Something historical: “The federal government should not interfere except in the most extraordinary circumstances.” That was president Lyndon Johnson, speaking as Detroit burned in July of 1967. The circumstances, as presented in a recent episode of National Public Radio’s Throughline, were indeed extraordinary, necessitating the sending in of federal troops to deal with rioting and racial strife. But that’s not all LBJ did. The Long Hot Summer, one of Throughline’s recent topically relevant history documentaries, is devoted to the Kerner Commission, appointed by the former president to diagnose the root causes of the problem and to suggest solutions.

Something musical: There’s a promotional aspect to the podcast Digging Deep with Robert Plant, as Digging Deep is also the name of a box set he’s flogging. The third season premiered this week with an episode recorded in front of a live audience, and featured the former Zep frontman mentioning his current band’s tour. Clearly the show was taped some time ago. Plant chats about Morning Dew, an oft-covered apocalyptic folk song written by Canada’s Bonnie Dobson. The lyrics depict the dialogue between the last man and woman alive after a catastrophe, unable to walk outside because of the after-effects. Imagine that.

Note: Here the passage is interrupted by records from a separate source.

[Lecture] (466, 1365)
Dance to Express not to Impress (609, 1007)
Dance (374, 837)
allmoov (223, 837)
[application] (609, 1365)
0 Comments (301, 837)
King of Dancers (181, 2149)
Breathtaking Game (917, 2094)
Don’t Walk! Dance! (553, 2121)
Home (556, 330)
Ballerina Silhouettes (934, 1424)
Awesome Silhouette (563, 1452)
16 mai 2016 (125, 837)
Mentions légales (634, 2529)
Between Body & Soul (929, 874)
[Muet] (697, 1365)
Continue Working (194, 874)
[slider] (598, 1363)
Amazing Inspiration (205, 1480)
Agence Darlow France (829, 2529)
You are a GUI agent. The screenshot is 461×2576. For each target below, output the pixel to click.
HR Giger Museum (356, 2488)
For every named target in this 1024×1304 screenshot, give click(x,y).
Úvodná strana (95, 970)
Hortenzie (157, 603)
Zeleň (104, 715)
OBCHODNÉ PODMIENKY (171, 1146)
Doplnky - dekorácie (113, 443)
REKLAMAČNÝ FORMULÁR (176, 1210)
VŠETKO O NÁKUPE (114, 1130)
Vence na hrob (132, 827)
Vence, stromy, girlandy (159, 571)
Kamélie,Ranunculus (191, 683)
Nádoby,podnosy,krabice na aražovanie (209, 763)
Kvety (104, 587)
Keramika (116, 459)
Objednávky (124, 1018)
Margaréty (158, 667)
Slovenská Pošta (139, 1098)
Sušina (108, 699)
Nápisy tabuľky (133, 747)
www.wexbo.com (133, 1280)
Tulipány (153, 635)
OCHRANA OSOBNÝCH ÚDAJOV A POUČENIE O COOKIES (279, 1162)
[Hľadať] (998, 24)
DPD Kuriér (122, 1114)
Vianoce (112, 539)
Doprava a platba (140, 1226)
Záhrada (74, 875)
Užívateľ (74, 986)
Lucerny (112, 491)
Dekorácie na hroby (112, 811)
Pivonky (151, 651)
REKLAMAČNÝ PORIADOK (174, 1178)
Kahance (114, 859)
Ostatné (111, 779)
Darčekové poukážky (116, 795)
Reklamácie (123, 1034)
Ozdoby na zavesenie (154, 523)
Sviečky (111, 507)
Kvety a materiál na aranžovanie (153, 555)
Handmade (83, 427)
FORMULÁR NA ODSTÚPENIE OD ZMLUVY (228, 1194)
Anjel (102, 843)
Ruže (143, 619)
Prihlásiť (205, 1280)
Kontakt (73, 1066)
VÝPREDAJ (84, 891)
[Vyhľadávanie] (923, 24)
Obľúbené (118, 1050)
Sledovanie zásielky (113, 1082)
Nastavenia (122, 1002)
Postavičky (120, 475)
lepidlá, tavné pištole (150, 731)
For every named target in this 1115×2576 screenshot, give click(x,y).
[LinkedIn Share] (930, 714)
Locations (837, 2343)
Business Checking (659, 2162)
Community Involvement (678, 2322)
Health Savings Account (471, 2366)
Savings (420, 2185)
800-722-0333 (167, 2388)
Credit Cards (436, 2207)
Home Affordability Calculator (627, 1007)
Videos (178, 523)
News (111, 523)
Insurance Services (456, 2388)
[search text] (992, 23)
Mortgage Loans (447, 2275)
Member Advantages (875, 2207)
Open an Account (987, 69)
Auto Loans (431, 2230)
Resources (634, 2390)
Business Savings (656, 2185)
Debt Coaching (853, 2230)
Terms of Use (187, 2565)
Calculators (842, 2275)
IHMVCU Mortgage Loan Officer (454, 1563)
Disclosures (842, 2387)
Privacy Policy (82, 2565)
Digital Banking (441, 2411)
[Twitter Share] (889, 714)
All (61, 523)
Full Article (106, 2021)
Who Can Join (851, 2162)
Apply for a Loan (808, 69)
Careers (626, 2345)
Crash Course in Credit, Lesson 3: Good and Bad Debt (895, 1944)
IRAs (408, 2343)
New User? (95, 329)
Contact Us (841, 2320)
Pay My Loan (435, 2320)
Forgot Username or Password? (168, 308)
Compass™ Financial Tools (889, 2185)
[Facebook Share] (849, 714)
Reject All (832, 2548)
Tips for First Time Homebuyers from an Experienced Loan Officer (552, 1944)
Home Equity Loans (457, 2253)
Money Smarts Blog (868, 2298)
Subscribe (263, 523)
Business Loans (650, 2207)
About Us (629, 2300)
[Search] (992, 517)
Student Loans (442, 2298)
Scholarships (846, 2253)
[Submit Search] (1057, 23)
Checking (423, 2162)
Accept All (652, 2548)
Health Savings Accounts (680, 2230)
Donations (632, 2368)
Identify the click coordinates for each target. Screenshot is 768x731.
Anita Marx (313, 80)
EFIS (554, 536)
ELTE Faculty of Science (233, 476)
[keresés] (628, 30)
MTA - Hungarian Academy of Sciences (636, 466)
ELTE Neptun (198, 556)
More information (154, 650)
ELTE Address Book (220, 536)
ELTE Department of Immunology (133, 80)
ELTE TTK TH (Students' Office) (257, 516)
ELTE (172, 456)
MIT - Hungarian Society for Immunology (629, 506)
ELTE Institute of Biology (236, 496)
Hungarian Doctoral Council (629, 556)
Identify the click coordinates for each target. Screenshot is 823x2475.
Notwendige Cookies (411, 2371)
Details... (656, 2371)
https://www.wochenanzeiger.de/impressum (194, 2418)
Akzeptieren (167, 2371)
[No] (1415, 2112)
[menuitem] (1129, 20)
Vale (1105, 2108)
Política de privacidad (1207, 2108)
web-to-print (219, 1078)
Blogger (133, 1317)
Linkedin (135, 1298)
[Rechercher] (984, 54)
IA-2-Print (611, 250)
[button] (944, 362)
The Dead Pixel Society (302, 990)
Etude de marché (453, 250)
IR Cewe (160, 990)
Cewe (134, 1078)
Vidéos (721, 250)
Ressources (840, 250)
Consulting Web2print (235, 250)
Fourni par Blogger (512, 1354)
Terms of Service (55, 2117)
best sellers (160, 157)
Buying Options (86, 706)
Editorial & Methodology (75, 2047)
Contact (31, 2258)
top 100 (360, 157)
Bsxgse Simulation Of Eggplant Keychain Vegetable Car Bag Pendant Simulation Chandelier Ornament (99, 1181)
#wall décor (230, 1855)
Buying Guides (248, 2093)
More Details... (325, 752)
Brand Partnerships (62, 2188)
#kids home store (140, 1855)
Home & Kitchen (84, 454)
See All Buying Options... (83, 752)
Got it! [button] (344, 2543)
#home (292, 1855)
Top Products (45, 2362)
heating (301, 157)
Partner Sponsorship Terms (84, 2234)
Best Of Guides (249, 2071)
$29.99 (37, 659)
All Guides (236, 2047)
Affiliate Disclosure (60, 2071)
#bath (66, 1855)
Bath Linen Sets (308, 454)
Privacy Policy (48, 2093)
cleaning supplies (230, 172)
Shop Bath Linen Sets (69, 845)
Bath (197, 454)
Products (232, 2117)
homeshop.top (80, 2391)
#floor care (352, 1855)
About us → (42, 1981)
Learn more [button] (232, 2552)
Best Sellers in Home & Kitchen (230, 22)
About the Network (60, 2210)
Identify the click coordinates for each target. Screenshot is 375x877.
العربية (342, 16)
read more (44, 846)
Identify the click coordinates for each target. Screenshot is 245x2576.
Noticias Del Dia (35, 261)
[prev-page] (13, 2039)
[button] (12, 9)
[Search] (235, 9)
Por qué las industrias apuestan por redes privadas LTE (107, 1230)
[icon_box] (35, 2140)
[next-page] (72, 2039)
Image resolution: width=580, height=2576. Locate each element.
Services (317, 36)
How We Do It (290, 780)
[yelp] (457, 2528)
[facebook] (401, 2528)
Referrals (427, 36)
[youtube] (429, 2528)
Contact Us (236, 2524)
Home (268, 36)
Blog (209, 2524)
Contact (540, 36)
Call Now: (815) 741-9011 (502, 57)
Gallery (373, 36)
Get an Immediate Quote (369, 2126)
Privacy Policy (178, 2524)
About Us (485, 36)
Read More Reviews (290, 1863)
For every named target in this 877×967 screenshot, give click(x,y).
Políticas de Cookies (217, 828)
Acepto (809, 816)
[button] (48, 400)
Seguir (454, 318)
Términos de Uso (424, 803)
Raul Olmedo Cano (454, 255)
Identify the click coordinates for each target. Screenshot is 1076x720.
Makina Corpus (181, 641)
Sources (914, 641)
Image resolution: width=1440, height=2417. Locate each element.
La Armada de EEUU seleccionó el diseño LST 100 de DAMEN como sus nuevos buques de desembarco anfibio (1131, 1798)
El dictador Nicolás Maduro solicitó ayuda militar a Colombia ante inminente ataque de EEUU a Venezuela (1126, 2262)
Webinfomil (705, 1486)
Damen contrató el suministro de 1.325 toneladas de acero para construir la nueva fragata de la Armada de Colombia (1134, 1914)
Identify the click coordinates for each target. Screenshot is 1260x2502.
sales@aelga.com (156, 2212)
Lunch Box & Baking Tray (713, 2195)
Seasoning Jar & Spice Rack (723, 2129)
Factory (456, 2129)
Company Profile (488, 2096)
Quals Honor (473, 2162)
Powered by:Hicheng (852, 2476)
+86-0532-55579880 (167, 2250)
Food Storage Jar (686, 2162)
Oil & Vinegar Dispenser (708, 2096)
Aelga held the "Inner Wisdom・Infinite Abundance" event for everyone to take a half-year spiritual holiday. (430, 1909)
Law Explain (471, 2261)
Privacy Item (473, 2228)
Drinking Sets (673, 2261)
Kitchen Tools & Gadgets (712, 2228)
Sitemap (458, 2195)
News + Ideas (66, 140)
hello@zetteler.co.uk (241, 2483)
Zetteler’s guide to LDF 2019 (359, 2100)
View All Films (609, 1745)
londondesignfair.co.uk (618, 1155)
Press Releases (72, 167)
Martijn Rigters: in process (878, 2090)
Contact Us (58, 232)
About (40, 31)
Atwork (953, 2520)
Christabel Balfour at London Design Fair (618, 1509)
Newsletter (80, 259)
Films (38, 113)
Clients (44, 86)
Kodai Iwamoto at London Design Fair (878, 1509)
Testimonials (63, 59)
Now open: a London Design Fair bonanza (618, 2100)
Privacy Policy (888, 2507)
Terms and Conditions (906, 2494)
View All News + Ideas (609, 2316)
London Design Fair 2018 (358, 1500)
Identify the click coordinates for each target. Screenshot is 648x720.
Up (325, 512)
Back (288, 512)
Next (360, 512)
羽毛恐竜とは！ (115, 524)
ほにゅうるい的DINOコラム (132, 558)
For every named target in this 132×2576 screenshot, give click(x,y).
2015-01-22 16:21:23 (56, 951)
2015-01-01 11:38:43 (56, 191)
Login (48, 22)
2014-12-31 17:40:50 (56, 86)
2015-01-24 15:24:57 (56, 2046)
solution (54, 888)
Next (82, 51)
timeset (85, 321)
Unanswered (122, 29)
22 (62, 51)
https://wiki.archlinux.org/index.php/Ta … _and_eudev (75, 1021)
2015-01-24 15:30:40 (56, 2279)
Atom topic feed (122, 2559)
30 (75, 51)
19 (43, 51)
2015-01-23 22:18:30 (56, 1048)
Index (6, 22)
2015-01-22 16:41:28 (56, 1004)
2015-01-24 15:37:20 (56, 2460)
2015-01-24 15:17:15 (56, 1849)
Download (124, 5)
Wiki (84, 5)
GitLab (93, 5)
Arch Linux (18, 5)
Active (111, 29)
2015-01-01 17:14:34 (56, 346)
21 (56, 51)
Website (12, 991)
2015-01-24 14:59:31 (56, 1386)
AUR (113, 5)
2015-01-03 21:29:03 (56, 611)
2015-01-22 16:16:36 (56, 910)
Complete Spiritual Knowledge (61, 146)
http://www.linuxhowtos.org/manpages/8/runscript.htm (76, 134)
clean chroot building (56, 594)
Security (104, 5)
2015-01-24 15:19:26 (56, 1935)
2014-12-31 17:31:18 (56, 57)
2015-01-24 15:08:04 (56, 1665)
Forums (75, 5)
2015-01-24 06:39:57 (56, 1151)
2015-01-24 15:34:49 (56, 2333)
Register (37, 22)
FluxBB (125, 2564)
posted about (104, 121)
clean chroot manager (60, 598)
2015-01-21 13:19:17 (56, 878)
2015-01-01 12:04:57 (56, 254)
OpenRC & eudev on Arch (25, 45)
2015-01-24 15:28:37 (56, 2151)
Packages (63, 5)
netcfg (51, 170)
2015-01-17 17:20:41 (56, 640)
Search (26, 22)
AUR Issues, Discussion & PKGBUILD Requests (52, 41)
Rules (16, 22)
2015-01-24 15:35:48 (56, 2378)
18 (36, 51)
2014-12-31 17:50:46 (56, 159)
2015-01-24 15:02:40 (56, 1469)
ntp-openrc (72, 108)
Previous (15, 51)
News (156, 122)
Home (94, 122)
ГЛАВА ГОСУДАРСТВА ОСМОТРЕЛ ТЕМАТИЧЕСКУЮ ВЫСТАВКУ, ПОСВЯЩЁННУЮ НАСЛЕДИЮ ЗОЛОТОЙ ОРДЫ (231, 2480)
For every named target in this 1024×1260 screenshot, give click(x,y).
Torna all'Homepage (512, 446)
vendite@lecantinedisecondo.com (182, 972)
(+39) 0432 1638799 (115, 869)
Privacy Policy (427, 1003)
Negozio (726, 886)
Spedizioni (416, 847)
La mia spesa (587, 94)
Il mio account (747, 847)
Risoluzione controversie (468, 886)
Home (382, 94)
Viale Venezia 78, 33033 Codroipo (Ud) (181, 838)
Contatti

Something Obama: More than once in the first episode of The Michelle Obama Podcast, husband-guest Barack Obama turns the conversation away from himself and toward his host-wife. Could you imagine President Donald Trump doing that? The Obamas reflect on their community activism, which the former first lady turned to after beginning a career as a Saab-driving, wine-club-joining corporate lawyer with a 47th-floor office that overlooked the Chicago stomping grounds of her youth: “I never felt further from that neighbourhood when I was sitting in that office working on briefs and cases that had nothing to do with anything that helped a broader group of people outside of myself.”